Requirement
Go over the lines below, and when one contains the word "computer", copy it.

(Pixel coordinate grounding data)
========

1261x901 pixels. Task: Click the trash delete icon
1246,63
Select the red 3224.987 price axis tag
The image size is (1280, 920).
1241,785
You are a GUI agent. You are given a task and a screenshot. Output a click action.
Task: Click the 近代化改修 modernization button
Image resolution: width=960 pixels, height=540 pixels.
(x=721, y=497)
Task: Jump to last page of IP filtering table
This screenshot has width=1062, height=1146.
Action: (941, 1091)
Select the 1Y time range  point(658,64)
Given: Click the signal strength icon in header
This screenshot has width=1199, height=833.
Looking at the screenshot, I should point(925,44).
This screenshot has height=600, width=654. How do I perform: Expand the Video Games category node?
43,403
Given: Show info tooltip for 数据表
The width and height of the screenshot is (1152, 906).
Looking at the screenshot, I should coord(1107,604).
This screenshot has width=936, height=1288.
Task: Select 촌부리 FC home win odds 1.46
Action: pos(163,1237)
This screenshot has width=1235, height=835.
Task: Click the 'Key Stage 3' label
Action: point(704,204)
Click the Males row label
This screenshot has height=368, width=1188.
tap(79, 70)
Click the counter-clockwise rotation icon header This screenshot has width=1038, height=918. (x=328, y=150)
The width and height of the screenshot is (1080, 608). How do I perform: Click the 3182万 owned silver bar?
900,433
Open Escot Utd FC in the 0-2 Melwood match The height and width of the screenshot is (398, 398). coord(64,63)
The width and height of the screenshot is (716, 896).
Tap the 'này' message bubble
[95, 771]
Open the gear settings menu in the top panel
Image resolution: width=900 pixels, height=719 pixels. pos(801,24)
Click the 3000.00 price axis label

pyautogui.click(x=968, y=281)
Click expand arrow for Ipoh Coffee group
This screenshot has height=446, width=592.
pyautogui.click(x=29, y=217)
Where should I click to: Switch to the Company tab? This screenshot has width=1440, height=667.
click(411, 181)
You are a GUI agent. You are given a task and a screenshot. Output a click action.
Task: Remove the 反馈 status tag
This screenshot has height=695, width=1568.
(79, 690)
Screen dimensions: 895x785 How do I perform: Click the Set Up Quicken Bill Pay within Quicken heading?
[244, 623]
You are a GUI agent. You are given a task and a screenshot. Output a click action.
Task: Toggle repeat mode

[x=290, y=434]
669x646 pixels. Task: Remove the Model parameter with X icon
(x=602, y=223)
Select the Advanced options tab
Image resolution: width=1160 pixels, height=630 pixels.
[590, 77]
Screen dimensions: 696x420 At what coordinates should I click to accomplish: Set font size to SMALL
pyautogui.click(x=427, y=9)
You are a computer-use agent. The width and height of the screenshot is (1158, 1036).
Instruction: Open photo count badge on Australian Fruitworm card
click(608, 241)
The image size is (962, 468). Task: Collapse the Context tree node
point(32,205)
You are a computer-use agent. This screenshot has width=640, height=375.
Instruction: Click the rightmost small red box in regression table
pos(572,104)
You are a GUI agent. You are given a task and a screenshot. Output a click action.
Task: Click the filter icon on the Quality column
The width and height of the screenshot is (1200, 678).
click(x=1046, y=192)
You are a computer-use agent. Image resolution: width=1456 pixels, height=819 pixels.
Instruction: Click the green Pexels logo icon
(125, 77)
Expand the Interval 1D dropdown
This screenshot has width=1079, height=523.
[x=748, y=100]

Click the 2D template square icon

========

Written response
You are a computer-use agent. The width and height of the screenshot is (1158, 1036).
You are a computer-use agent. This screenshot has width=640, height=375.
You are a computer-use agent. Image resolution: width=1456 pixels, height=819 pixels.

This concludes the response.